Gecenin sessizliğini dışarıdan gelen gürültüler bozdu. Yarı uykulu halimle sıcaklığına yeni alıştığım kanepenin koynundan kalktım. Masamın hemen arkasına düşen saatin yelkovanı 03. 15’i gösteriyordu. Bir saatlik uyku vücudumun dinlenmesine yetmişti. Yüzüme çaldığım suyun soğukluğu uyku mahmurluğumun gitmesine yardımcı oldu. Koridordan gelen koşuşturmanın sebebini öğrenmek üzere odamdan dışarı çıkmak üzereyken Selin Hemşire; gir, dememe fırsat vermeden kapıyı çalarak içeri daldı. Nefes alış verişindeki bozukluk, gözlerindeki şaşkınlık, ters giden bir şeylerin habercisiydi.
“Doktor Bey! On dakika önce servise yirmili yaşlarda bir kız getirdiler. Uyuşturucu komasına girmiş, sakinleştiremiyoruz. Gelmeniz gerekiyor.” dedi. Zor taşıdığı vücudunu sandalyeye bıraktı.
“Pardon anlamadım Hemşire Hanım! Uyuşturucu komasına giren hastanın servisimizde ne işi var? Burası onkoloji servisi…”
“Durum başka Doktor Bey! Kız uyuşturucu komasına girdikten sonra acil serviste ilk müdahalesi yapılmış; fakat yapılan tetkikler sonucu kıza akciğer kanseri teşhisi konulunca bizim servise nakletmişler.” dedi. Kontrol edemediği bedeni şaşkınlığın artçılarıyla sallanıyordu. “Bu arada işin daha kötüsü kızın hiçbir yakını yok.” dedi, hasta bilgilerinin olduğu dosyayı masaya bıraktı.
“Pekâlâ, kızı kim getirdi hastaneye?”
“Akşam saatlerinde Eminönü otobüs duraklarından birinde bayılınca vatandaşlardan biri 112’yi arayıp durumu bildirmiş.” dedi Selin Hemşire, çok önemli bilgi sunmanın verdiği gururla…

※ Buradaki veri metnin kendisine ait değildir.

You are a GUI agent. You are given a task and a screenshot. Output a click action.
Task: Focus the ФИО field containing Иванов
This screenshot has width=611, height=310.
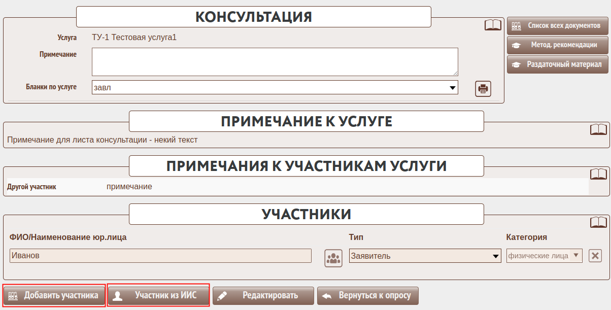click(x=160, y=256)
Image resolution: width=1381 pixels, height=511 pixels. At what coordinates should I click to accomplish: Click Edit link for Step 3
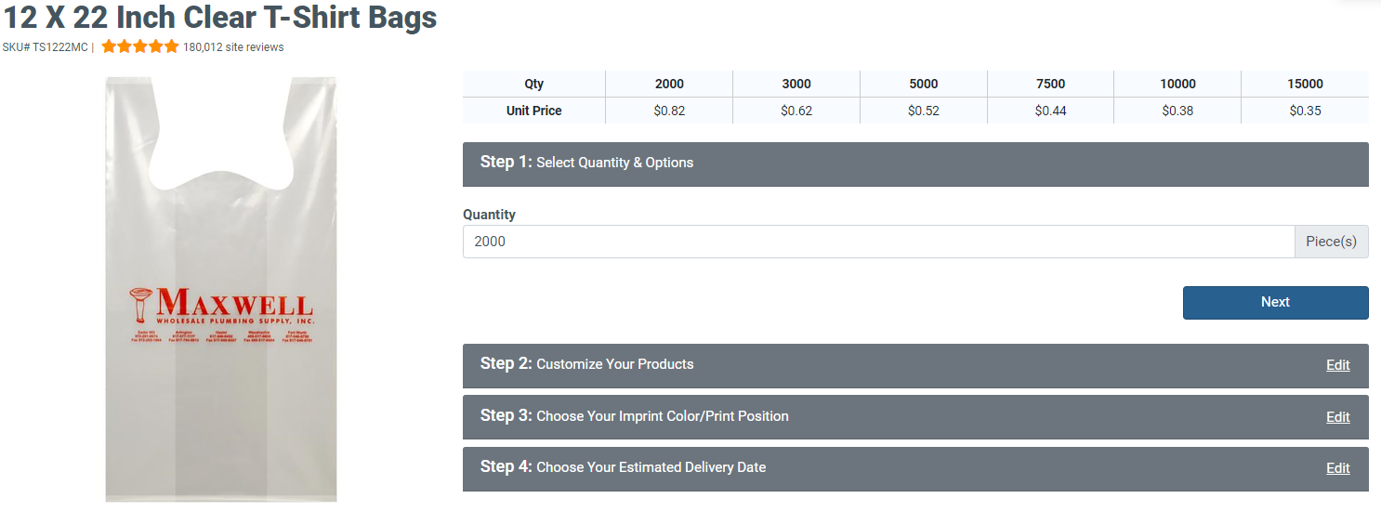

Üç yıldır bu serviste çalışmama rağmen böyle bir olay ile hiç karşılaşmamıştım. Uyuşturucu bağımlısı bir kanser hastası hem de daha gençliğin baharında. Oysa bu illetli hastalığa yakalananların yaş ortalaması kırktı. Genç bir kızı hem uyuşturucu bataklığına saplayan hem de kanserle yüzleştiren sebepleri şimdiden merak etmeye başladım.
“Selin Hemşire! Hastamızı bir görelim bakalım.” dedim. Masamdan seri bir hareketle meçhul hastanın odasına gitmek için kalktım.
“Hasta, yedi numaralı odada özellikle diğer hastalarımızı rahatsız etmemesi için boş bir odayı tercih ettik.” dedi Selin Hemşire, küçük boyuyla çiftleşme dönemi gelen fok balıklarının telaşını anımsatıyordu.
“İyi bir tercih Hemşire Hanım.”
Meçhul hasta kızın bağırmalarından bütün servis uyanmıştı. Her odadan fısıltı şeklinde konuşmalar koridora taştı. Koridorun loş ışıkları taş zemine gölgemi yansıtmış jan vajlen’in vicdanı gibi beni takip ediyordu. Vücudunu taşımada zorluk çeken Selin Hemşire hızıma yetişmek için yürümüyor adeta koşuyordu. Yedi numaralı odanın kapısına geldiğimde içeride ölüm sessizliğini andıran bir hava vardı. İçeri girdiğimi gören diğer hemşire ve hasta bakıcıları ayağa kalktı. Odanın sessizliğini genç kızın kolundan damarlarına giden serumun sabırlı damlaları böldü.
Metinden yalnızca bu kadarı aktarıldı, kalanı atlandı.